Ainsi, en 2019, l’ASBL LUGA est créée, le budget de 10 millions d’euros alloué pour donner la parole aux jardiniers, aux entreprises, aux associations afin qu’ils montrent leur savoir-faire. L’appel à idées reçoit plus de 300 propositions, mais le Covid-19 vient tout ralentir : «La participation est très compliquée quand on ne peut pas se voir», soupire Ann Muller en évoquant cette période. Mais l’ASBL tient bon. D’autant que, finalement, ces retards permettent d’affiner l’idée et d’appréhender l’ampleur de la tâche. Le budget est doublé, la date de la manifestation arrêtée : elle se tiendra entre le 7 mai et le 18 octobre 2025.

Des installations pensées pour six mois

L’exposition aura lieu dans quatre zones de la capitale : la vallée de la Pétrusse, la vallée de l’Alzette, le parc municipal Édouard-André et le Kirchberg, mais aussi à Ettelbruck. «En 2022, on ne trouvait pas de terrains assez grands pour faire une place à l’agriculture à sa juste échelle et là, Ettelbruck a proposé de nous offrir leur terrain, puisqu’ils sont quand même la capitale de l’agriculture. C’était tout à fait logique, tout à coup, d’aller là-bas. En plus, avec la mobilité douce, on y est en une demi-heure», précise-t-elle, enthousiaste.

Chaque lieu accueillera des installations pensées pour six mois et devant être démontables puis éventuellement remontables ailleurs. Ce qui a impliqué un cahier des charges pour les architectes et paysagistes très dur, dans une logique d’économie circulaire. «Ils ne pouvaient pas faire de fondations en béton et devaient planter des annuelles locales, laisser les racines des arbres dans les filets, utiliser des matériaux recyclés ou recyclables, du bois certifié FSC… et naturellement obtenir une multitude d’autorisations administratives.»

Une fourmilière motivée

Le jardin devient alors un laboratoire, d’autant «qu’on a un partenaire incontrôlable, reprend Ann Muller : la nature. On peut faire ce qu’on veut, mais s’il pleut pendant six mois, il pleuvra pendant six mois. S’il fait trop sec, il fera trop sec, on n’a aucune influence là-dessus.»

Chaque site sera ouvert à tous gratuitement. Des ateliers, spectacles et rencontres sont prévus pour les écoles et le grand public, mais l’essentiel, ce sont bien les jardins «déjà très artistiques». Des espaces aménagés pour «se poser, prendre un peu l’air et se poser des questions ensemble». Ce sont des sites qui racontent quelque chose, confie encore Ann Muller avant d’ajouter : «On ne veut pas endoctriner les visiteurs, mais qu’ils sortent de cette exposition un peu autrement, peut-être avec une petite sensibilisation.»

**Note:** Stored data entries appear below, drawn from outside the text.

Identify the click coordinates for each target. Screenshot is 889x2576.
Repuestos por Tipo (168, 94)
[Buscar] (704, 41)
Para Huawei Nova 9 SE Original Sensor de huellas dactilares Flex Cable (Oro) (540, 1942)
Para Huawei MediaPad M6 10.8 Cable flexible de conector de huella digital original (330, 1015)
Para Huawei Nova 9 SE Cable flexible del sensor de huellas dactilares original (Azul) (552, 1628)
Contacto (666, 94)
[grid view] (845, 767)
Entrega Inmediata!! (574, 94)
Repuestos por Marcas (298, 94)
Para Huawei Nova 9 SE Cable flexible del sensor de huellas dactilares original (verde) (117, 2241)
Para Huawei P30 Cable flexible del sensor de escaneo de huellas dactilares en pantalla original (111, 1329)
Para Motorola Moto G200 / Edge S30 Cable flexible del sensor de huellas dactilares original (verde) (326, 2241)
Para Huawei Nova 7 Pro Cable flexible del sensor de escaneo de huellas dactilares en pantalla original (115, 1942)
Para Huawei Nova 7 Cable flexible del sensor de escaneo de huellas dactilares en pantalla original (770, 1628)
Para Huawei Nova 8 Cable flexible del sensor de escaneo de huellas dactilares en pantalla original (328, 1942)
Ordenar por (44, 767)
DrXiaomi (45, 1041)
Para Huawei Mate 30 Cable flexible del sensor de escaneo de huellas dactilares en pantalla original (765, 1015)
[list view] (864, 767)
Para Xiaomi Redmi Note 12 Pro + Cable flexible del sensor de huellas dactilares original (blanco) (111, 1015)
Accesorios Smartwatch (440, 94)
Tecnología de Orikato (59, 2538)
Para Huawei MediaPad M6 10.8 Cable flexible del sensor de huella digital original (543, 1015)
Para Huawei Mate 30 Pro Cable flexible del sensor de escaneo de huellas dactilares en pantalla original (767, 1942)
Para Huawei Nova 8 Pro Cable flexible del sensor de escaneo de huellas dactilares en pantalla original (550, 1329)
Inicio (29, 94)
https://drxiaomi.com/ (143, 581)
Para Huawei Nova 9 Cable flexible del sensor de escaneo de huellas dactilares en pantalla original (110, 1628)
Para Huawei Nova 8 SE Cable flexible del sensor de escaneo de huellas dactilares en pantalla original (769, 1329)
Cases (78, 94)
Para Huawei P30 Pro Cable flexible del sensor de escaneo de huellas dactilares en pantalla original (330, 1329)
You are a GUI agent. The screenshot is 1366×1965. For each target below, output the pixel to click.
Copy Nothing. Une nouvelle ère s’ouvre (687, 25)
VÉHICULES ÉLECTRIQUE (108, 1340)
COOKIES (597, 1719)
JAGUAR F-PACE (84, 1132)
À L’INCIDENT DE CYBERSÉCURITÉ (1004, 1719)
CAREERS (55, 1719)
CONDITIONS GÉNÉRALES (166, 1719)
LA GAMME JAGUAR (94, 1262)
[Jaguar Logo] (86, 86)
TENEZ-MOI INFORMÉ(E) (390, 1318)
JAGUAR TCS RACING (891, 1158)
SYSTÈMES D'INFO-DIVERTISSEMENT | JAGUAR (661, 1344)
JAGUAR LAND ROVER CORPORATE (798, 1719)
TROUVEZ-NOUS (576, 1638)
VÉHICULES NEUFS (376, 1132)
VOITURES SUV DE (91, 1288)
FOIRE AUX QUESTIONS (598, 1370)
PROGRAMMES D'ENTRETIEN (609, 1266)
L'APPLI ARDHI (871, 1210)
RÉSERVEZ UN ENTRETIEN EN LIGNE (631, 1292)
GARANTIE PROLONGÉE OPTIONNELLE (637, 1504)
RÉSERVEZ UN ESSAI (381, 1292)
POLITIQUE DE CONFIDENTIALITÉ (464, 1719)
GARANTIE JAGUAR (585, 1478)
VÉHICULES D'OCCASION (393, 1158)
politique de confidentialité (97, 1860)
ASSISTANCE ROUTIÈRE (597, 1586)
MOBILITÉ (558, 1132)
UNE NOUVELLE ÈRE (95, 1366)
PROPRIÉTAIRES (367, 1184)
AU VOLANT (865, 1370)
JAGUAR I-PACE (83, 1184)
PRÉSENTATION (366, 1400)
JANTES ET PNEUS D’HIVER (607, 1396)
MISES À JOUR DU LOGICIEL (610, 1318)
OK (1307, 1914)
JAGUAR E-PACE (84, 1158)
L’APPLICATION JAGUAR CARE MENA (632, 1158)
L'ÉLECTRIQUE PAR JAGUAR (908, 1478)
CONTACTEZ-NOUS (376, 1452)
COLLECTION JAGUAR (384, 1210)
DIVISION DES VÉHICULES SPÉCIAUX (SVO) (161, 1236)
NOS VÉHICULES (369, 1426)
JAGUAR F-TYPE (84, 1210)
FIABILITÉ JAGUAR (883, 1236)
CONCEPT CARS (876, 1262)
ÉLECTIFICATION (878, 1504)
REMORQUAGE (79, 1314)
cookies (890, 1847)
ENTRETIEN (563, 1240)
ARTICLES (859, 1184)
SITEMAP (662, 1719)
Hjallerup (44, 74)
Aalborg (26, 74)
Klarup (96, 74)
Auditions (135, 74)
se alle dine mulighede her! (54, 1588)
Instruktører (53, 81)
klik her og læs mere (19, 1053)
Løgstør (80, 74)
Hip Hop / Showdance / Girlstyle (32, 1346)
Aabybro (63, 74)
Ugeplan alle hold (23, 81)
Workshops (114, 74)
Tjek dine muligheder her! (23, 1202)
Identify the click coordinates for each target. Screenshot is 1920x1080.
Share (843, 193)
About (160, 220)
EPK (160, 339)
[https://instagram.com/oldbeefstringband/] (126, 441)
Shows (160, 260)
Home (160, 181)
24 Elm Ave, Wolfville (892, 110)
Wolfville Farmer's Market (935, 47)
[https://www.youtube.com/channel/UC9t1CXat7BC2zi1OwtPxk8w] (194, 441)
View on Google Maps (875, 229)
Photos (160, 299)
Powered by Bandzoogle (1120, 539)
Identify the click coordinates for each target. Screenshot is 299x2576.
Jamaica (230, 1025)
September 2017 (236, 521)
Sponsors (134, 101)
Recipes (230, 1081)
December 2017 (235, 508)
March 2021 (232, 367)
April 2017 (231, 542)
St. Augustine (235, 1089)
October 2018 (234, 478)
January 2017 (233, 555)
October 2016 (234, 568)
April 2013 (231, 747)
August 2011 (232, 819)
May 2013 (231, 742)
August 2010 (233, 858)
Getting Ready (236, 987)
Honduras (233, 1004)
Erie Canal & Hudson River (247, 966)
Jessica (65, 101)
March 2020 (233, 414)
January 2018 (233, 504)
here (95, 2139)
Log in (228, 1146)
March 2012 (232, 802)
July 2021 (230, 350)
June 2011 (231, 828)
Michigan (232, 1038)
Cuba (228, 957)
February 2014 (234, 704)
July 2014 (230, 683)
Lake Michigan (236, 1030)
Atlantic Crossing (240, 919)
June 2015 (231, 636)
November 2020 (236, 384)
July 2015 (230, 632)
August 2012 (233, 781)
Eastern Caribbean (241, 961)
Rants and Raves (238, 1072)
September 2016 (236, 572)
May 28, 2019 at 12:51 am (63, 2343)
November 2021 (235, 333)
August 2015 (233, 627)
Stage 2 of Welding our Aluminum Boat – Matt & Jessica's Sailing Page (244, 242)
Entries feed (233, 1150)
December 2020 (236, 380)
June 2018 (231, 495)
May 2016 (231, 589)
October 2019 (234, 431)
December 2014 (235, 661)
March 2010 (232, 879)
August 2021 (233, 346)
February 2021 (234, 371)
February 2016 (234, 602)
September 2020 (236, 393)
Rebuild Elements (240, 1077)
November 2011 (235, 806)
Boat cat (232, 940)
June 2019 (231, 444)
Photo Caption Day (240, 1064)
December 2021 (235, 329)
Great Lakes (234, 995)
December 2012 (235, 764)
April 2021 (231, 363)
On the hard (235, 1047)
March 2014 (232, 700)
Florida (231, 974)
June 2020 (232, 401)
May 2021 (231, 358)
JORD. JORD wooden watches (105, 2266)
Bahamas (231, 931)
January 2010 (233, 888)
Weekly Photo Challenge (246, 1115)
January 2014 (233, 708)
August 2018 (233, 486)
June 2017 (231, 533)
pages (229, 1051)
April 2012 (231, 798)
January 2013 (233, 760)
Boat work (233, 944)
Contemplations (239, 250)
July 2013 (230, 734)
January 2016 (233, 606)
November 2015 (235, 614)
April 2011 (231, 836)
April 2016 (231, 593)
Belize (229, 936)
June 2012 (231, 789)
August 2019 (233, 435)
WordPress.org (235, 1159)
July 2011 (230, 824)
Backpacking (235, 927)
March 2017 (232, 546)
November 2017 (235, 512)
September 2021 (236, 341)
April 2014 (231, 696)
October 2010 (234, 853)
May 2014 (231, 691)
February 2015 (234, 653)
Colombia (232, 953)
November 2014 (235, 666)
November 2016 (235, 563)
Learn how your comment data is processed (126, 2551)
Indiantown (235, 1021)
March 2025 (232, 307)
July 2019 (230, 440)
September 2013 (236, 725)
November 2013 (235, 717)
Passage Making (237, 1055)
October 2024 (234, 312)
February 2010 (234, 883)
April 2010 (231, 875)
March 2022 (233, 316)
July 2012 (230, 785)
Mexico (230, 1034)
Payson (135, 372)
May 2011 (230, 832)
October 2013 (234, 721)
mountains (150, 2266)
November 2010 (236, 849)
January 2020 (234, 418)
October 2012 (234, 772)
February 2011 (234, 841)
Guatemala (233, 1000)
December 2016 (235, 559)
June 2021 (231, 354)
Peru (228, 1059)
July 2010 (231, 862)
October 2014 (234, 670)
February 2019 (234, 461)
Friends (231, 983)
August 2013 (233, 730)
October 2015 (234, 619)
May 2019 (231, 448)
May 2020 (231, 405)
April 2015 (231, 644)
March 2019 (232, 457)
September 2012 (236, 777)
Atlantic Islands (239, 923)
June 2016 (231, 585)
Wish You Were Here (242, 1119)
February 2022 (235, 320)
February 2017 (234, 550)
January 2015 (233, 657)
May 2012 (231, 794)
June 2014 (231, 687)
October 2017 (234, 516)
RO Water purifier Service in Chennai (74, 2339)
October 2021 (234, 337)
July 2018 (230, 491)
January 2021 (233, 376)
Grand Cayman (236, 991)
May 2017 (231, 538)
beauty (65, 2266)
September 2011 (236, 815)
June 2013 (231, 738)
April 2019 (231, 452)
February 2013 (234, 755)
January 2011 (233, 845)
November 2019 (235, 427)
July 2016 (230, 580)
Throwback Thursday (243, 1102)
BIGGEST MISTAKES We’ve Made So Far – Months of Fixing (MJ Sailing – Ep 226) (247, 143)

La «Luxembourg Urban Garden» permettra d’«éclairer le chemin vers des villes plus vertes, plus durables et plus respectueuses de notre planète» et de se rendre compte de ce qui pousse autour de nous, de «rendre visible l’invisible», comme l’indique le thème de l’exposition. Ann Muller évoque avec tendresse ces jardins sauvages verticaux poussant sur les falaises ou les adventices s’immisçant au bord des routes et qu’elle voit, maintenant que son œil est exercé.

La LUGA, c’est enfin une équipe de quelque 1 500 personnes participant à ce projet, une fourmilière motivée. «J’ai parfois l’impression que j’ai mangé la terre de cette ville, je la connais par cœur, je l’ai parcourue pour la comprendre», s’amuse Ann Muller, qui reste humble, définissant son travail de coordinatrice comme celui d’une mère avec «ses petites poules». Et de conclure : «La LUGA est un cadeau de notre pays à tous ses citoyens et citoyennes, mais aussi à ses visiteurs. Et il faut avoir le courage de donner autant d’argent pour se poser des questions pendant six mois sur l’écologie et sur la biodiversité.»